#### [TASK STATEMENT]
Would you pull out every line of the material that contains the string "marker"?

#### [DATA SHOWN]
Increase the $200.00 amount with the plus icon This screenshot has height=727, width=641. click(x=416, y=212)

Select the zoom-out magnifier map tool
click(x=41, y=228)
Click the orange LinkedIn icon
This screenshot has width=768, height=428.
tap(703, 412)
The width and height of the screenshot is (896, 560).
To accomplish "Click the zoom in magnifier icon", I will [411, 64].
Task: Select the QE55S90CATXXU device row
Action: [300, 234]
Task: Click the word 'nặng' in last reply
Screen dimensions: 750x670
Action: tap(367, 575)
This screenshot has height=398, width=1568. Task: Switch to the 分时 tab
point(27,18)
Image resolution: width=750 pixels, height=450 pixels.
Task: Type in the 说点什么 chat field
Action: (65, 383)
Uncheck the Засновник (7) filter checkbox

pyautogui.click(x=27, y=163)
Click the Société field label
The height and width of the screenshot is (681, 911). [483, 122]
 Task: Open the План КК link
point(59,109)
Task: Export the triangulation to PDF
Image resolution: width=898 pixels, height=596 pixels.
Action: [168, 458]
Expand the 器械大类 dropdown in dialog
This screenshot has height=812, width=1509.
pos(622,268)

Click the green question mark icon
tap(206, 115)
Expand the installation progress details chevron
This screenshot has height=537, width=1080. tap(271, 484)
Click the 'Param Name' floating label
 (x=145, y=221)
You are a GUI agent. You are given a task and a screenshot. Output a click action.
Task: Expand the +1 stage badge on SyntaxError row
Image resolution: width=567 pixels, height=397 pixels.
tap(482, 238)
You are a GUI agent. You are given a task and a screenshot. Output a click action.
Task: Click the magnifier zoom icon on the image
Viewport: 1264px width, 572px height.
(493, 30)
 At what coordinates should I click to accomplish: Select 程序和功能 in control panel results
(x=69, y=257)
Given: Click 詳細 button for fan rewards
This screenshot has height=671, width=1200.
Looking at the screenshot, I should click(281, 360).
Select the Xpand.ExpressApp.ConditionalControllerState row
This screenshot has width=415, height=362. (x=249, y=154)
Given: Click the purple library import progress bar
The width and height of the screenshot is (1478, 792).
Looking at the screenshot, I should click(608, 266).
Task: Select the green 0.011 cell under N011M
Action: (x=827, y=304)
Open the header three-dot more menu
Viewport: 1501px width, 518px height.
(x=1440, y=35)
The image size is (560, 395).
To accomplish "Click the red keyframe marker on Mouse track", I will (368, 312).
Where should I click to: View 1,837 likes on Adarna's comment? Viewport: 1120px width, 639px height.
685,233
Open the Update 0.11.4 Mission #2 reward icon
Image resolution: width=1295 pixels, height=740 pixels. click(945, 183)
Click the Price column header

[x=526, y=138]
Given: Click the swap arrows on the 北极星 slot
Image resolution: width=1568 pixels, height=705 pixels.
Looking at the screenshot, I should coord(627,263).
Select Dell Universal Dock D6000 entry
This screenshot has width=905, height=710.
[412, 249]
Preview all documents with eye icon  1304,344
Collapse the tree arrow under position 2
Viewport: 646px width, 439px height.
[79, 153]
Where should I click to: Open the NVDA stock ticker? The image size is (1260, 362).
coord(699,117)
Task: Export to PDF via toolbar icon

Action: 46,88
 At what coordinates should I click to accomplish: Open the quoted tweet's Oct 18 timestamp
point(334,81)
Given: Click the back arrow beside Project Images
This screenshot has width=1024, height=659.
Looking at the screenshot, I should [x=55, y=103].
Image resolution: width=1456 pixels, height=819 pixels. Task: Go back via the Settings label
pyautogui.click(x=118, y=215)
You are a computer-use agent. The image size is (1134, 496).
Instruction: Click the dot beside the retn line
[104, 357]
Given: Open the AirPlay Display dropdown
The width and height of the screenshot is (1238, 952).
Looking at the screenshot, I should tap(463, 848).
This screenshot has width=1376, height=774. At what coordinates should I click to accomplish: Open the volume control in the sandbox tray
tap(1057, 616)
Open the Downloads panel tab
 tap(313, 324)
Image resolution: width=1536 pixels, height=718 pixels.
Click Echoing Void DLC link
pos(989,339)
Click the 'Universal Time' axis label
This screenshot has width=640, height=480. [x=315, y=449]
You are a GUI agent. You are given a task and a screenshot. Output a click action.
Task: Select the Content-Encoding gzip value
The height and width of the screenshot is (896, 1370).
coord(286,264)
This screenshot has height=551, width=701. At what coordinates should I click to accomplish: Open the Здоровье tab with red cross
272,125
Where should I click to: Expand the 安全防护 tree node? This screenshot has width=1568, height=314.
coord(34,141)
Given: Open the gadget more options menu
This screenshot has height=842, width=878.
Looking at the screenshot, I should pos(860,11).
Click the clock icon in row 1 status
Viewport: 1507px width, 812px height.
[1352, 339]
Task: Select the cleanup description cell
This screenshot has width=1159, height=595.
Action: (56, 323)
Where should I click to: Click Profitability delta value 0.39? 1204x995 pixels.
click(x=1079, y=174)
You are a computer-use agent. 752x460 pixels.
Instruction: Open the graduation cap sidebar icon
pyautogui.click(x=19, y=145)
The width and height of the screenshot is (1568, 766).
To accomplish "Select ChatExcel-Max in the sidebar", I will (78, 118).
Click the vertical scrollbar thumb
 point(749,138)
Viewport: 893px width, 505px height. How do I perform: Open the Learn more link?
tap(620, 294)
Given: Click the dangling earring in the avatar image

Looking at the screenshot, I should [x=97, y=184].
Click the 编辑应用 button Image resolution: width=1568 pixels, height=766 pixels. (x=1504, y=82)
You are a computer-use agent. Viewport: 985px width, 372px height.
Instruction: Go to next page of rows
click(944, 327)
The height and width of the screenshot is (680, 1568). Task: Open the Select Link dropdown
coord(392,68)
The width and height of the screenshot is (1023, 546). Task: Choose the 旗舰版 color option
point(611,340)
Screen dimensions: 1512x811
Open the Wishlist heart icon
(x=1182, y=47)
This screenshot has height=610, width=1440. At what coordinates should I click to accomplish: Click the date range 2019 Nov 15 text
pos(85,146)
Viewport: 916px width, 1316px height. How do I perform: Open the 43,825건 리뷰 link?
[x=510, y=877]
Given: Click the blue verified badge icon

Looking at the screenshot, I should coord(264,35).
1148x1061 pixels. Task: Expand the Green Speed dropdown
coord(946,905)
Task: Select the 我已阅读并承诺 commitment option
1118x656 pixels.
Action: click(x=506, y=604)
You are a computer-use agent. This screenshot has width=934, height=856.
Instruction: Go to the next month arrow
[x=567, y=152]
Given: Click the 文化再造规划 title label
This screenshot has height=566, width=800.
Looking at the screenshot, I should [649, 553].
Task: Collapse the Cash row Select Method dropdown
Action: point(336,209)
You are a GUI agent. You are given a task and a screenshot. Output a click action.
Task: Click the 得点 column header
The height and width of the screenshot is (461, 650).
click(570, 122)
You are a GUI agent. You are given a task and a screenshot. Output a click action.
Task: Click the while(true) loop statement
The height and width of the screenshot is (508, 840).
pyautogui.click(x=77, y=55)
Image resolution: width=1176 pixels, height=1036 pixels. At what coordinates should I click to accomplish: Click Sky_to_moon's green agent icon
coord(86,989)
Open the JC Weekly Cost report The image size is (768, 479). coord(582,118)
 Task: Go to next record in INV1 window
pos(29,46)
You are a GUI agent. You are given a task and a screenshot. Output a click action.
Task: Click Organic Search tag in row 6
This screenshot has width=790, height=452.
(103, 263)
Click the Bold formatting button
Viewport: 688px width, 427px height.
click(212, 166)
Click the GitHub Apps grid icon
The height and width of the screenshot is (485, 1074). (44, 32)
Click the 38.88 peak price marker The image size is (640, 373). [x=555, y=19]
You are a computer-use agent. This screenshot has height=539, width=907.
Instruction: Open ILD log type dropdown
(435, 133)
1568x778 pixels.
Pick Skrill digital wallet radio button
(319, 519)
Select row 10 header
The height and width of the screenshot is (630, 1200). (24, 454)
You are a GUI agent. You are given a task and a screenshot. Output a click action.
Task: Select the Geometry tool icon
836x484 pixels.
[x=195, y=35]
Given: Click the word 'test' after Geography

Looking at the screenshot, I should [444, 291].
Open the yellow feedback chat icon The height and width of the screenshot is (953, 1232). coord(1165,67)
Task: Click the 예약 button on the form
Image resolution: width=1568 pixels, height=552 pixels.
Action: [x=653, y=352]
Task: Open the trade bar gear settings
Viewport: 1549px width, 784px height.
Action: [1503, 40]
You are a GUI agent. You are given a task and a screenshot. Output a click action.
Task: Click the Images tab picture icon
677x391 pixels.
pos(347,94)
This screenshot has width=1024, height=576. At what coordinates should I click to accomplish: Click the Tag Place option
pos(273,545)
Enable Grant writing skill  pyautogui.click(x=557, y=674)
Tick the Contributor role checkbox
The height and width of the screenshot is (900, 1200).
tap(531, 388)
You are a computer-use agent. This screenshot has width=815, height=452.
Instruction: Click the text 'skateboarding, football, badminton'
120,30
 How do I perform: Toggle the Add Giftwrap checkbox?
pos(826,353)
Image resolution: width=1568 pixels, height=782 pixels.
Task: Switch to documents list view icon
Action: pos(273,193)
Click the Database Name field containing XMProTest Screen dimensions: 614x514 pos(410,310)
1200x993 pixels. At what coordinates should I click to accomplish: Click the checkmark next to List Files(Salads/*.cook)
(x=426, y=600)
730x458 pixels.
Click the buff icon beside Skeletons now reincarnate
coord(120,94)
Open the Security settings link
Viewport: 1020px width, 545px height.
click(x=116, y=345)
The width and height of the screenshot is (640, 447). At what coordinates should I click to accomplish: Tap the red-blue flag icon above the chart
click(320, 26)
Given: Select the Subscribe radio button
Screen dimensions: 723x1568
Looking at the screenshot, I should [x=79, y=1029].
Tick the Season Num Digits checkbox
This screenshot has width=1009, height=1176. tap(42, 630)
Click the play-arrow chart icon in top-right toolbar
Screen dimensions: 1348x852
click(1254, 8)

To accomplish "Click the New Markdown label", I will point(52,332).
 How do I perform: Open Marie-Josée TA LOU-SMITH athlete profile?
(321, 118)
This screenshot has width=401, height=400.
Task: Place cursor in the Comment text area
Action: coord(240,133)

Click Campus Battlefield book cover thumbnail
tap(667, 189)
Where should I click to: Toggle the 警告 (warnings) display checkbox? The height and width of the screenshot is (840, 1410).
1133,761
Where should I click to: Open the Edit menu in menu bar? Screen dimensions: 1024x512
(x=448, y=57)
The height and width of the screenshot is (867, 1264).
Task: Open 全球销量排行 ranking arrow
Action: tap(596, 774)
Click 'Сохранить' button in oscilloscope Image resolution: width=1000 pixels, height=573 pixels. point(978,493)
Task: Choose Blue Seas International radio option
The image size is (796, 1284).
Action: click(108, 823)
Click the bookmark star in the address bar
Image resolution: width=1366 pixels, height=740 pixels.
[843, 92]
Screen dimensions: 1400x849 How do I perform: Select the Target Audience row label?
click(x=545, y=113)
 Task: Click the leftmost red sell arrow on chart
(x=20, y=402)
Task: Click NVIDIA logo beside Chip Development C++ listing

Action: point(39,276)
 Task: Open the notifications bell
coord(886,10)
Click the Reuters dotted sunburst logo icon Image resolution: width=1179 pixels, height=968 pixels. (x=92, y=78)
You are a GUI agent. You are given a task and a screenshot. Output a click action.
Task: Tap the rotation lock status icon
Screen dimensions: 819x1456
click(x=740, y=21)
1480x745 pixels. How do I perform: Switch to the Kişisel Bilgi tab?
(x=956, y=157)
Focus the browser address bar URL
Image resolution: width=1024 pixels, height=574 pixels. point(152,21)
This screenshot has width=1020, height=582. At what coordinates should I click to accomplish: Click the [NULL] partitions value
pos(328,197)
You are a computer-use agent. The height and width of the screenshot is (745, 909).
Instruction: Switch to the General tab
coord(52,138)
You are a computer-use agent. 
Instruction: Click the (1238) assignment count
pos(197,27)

#### [WRITTEN REPLY]
To accomplish "Click the red keyframe marker on Mouse track", I will (368, 312).
Click the 38.88 peak price marker The image size is (640, 373). [x=555, y=19]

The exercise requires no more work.